The pattern is this. The school sells you a certification. The marketing implies that once you have the certification, you have a career. The course delivers the curriculum, hands you the certificate, and sends you out into the world. And then — here's where the lie sits — the school expects you to figure out the actual business yourself.
The certificate is not the business
A certificate proves you completed a curriculum. It says nothing about whether you can find clients, whether you can convert them, whether you can deliver outcomes that justify your pricing, whether you can build a sustainable practice, whether you can keep doing this five years from now.
Those are all separate skills. None of them get taught in most modality certifications. The school you trained with probably thinks of them as "marketing" and gives you maybe one hour of Zoom on them at the end of the course. Sometimes there's a "business module" tacked onto the back end. Almost always it's surface-level. Frequently it's an upsell.
The implicit deal you struck when you paid for the certification was that you would emerge as a working practitioner. The actual deal you got was that you would emerge with paper saying you completed the practitioner training. Those are different things.

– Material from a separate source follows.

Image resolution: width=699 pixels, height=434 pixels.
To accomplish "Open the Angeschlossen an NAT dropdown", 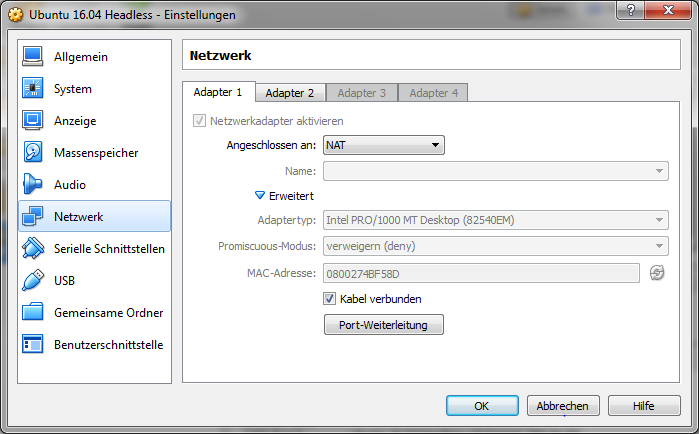I will [384, 145].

This is the lie. Not always intentional. Sometimes the school genuinely believes that handing you the certification is the same as preparing you for a career. They built the program, the marketing wrote itself, and nobody stopped to ask whether the program actually delivers what the marketing implies.
What happens to the people who paid
I've watched this play out hundreds of times. Someone certifies. They're excited. They have a beautiful new website. They start posting on social media. They have a few free conversations. Maybe one of those turns into a paid client at a much lower price than they wanted to charge.
Six months later the energy has drained out. The posts get less frequent. The website stops being updated. The conversation about quitting their existing job to do this full time goes quiet. Twelve months in, they've either gone back to the previous job or pivoted entirely. The certification sits on a wall.
This is not a personal failure. This is the predictable outcome of a structural gap in the industry. The school didn't deliver what was implied. The practitioner couldn't fill the gap alone. The whole arrangement was set up for the outcome it produces.
The two genuinely difficult parts
The two parts of building a practice that are hardest are not modality skills. The modality you can learn. With reps, anyone of reasonable intelligence can become a competent coach, hypnotherapist, breathwork facilitator. The hard parts are:
Client acquisition. Getting in front of the right people. Conveying what you do in a way that resonates. Building enough authority that they take the conversation seriously. Filling a calendar without grinding social media for twelve hours a day.
Sales conversations. Turning a curious enquiry into a paying client. Pricing your work without underselling or apologising. Holding the line through objections without becoming manipulative. Making the financial transaction part of the work, not separate from it.
Both of these are learnable skills. Both of them are missing from almost every modality certification on the market. And both of them are the difference between a graduate who has a practice and a graduate who has a certificate.
What QKI does differently
I don't write essays like this just to point at problems. I'm writing it because Quantum Key Institute was built specifically to solve the structural lie I'm describing.
QKI has a Business Incubator that runs in parallel with the practitioner training from week one. It covers exactly the missing pieces: niche selection, offer crafting, pricing, the magnetic marketing system, lead generation across Instagram / Facebook / LinkedIn, sales conversations, the breakthrough session script, objection handling, fulfilment, scaling. It runs for the full duration of the program. It's not an upsell. It's not an afterthought. It's half the institute.
And every QKI program is backed by the First Client Guarantee: if you implement the system and don't land your first paying client, the institute continues working with you for free until you do. The guarantee exists specifically because we wanted to remove any possibility that the school could deliver the certification without being on the hook for the actual business outcome.
This is what changes when a school is structurally honest about the gap between certification and career. It's also why 69% of QKI graduates land their first high-paying client within 30 days of finishing the practitioner training — a number that's possible because the business curriculum is treated as core, not bonus.
Read more about the QKI programs here.
What to look for if you're shopping for a coaching certification
Whether you ultimately choose QKI or not, the questions to ask any coaching certification before you hand over money are the same:
How much of the curriculum is business training? If the answer is "a few hours" or "a bonus module" or "we recommend you hire a separate business coach" — you're looking at the lie I'm describing. Not necessarily a scam. Just a school that hasn't solved the actual problem.
What's their First Client metric? If they don't have one, that's information. If they have one, ask how it's measured. If they have a guarantee, read the actual terms.
What do their graduates look like 12 months out? Not three months. Twelve. That's the marker. Anyone can have a glowing first month after a course high. The question is who's still running a practice a year later.
Stop accepting the implicit deal at face value. Make the school spell out what they're actually delivering. The good ones will be able to. The ones running the lie won't.